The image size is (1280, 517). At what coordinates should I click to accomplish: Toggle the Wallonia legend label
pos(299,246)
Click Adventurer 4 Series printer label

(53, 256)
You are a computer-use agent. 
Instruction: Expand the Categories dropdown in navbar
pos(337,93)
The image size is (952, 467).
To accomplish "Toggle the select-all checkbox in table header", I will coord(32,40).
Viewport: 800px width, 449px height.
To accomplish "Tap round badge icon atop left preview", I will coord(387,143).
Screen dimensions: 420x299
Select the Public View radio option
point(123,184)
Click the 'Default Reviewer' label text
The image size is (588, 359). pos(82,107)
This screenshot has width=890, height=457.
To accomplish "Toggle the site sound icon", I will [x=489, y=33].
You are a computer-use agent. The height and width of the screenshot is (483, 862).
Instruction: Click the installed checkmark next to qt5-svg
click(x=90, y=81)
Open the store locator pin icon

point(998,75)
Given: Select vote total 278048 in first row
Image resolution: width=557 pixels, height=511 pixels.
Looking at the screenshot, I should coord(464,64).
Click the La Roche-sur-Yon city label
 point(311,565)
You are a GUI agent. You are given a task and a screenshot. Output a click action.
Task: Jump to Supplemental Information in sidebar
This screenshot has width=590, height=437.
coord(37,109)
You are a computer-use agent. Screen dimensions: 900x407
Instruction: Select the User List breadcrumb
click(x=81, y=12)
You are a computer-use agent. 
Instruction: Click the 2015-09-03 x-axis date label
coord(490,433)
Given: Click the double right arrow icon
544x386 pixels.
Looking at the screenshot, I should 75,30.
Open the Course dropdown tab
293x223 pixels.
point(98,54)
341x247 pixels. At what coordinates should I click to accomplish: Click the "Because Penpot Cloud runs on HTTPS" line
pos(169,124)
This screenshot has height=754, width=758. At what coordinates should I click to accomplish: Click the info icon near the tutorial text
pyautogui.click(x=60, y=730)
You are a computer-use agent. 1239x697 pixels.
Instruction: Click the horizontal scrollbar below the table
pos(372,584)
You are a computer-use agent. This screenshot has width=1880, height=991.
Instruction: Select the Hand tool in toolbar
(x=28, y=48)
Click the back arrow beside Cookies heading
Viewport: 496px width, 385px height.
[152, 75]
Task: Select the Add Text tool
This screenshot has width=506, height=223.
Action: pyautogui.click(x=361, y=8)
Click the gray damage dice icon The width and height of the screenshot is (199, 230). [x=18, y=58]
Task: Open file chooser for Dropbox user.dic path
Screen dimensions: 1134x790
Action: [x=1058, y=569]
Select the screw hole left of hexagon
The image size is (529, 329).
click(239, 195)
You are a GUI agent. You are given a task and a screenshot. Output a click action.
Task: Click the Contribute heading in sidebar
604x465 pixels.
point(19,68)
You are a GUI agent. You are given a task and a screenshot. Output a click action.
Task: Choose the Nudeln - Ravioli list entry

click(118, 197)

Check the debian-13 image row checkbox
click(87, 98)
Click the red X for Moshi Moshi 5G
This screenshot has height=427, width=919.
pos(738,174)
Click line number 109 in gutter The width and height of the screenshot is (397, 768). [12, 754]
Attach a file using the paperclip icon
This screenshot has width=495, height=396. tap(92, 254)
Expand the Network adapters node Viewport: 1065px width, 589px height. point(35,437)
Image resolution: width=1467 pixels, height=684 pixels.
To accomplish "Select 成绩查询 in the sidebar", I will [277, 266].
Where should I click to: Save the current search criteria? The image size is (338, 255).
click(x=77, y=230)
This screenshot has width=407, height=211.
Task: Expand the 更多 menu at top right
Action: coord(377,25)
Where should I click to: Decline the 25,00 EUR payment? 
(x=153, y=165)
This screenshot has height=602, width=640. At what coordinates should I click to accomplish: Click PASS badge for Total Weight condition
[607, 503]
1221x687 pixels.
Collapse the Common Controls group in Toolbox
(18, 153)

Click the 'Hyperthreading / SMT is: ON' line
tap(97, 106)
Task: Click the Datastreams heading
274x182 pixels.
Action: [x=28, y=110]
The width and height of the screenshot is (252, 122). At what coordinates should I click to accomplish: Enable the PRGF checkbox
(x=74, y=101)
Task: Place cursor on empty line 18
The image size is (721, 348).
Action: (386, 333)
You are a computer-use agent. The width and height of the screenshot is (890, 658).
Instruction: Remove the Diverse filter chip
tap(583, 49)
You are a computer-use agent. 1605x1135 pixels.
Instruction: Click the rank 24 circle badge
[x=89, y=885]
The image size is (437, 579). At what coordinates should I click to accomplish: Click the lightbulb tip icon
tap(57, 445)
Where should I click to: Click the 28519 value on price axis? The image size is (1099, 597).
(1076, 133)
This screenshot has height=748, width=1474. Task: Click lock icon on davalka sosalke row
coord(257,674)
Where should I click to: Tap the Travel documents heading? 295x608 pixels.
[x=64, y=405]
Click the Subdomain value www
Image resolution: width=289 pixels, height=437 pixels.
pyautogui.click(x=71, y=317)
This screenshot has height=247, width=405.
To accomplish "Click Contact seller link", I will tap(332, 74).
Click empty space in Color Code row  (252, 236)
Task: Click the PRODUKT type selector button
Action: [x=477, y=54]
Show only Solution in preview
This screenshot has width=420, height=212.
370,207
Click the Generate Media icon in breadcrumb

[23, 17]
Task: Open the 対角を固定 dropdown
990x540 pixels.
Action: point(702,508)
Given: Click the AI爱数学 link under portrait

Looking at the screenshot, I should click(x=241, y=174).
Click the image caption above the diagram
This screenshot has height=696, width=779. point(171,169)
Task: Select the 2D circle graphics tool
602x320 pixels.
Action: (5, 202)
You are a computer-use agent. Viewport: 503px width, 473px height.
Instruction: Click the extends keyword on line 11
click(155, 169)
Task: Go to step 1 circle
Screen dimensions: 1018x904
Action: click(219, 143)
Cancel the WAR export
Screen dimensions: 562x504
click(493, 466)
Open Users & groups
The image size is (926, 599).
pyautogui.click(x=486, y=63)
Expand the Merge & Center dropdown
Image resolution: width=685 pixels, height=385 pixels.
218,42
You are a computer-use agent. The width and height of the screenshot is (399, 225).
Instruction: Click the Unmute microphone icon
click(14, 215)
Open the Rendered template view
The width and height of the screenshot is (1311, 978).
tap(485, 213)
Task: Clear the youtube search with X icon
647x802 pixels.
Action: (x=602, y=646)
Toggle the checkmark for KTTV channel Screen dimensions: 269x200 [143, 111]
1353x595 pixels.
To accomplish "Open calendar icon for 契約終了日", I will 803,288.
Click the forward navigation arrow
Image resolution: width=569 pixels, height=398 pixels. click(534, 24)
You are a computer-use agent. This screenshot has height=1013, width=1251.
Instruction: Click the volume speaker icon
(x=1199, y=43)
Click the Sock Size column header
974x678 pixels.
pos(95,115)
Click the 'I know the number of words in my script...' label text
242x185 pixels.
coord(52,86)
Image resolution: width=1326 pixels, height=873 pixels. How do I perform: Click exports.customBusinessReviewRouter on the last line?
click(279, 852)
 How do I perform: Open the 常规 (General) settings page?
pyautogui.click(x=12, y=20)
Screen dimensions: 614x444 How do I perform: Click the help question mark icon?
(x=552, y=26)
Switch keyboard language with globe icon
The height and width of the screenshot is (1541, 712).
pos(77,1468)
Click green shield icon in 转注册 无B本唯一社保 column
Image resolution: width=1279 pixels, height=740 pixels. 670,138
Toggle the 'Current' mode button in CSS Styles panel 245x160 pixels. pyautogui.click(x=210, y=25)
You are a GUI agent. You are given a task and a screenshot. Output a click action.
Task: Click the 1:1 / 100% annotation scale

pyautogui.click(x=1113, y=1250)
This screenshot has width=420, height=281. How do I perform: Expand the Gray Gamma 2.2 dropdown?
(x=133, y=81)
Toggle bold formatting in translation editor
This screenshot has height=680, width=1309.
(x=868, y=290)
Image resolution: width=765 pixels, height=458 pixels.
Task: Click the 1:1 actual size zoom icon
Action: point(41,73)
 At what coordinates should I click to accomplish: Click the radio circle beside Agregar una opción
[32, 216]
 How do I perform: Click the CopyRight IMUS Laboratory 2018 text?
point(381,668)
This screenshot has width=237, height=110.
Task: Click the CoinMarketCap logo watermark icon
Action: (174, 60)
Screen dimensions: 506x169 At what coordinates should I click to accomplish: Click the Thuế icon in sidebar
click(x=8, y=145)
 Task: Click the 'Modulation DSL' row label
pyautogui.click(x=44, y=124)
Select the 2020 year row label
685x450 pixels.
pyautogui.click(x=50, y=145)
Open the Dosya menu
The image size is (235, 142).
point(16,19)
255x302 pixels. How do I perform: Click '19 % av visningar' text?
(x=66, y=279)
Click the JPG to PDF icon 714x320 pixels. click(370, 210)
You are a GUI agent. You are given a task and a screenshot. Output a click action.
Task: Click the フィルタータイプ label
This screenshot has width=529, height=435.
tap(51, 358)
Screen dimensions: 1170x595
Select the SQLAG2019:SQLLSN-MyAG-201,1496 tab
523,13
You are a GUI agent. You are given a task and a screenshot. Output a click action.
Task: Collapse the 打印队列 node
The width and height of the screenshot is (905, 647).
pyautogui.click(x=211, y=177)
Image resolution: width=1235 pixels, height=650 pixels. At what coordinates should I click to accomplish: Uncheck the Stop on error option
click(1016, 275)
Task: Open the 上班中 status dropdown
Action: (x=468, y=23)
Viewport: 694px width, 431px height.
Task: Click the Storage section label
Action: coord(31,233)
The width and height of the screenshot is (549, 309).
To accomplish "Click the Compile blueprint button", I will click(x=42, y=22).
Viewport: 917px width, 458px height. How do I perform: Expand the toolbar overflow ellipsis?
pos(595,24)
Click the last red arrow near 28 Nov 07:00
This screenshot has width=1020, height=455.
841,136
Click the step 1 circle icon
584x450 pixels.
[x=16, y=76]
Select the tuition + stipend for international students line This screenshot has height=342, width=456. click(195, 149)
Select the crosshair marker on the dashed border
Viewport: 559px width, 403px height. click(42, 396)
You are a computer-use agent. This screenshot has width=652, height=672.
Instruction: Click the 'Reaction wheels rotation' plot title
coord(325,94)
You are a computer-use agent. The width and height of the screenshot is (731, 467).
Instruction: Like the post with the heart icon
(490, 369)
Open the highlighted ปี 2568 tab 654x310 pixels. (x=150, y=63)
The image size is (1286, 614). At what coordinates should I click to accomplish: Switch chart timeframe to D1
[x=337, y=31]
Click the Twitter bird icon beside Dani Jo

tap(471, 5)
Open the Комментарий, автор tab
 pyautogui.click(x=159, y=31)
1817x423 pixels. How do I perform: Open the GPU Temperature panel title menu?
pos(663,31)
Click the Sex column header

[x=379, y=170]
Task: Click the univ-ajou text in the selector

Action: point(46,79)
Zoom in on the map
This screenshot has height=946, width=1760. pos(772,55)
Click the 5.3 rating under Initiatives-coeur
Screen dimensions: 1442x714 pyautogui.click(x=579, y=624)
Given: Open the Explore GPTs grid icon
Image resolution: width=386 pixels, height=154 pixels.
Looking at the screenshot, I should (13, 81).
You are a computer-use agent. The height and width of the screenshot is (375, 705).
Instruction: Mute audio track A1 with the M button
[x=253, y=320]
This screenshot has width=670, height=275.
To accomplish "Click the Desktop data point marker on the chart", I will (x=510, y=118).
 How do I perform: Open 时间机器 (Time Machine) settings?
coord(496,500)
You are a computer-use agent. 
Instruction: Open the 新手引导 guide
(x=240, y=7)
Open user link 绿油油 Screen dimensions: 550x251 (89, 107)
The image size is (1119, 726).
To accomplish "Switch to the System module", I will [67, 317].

_ _ _ _ _ _ _

Task item:
Looking back over the data above, restate word for word the lines that begin at the line with "This screenshot has width=506, height=223." and end at the line with "Expand the Network", inclusive.

Exercise answer:
This screenshot has width=506, height=223.
Action: pyautogui.click(x=361, y=8)
Click the gray damage dice icon The width and height of the screenshot is (199, 230). [x=18, y=58]
Task: Open file chooser for Dropbox user.dic path
Screen dimensions: 1134x790
Action: [x=1058, y=569]
Select the screw hole left of hexagon
The image size is (529, 329).
click(239, 195)
You are a GUI agent. You are given a task and a screenshot. Output a click action.
Task: Click the Contribute heading in sidebar
604x465 pixels.
point(19,68)
You are a GUI agent. You are given a task and a screenshot. Output a click action.
Task: Choose the Nudeln - Ravioli list entry

click(118, 197)

Check the debian-13 image row checkbox
click(87, 98)
Click the red X for Moshi Moshi 5G
This screenshot has height=427, width=919.
pos(738,174)
Click line number 109 in gutter The width and height of the screenshot is (397, 768). [12, 754]
Attach a file using the paperclip icon
This screenshot has width=495, height=396. tap(92, 254)
Expand the Network adapters node Viewport: 1065px width, 589px height. point(35,437)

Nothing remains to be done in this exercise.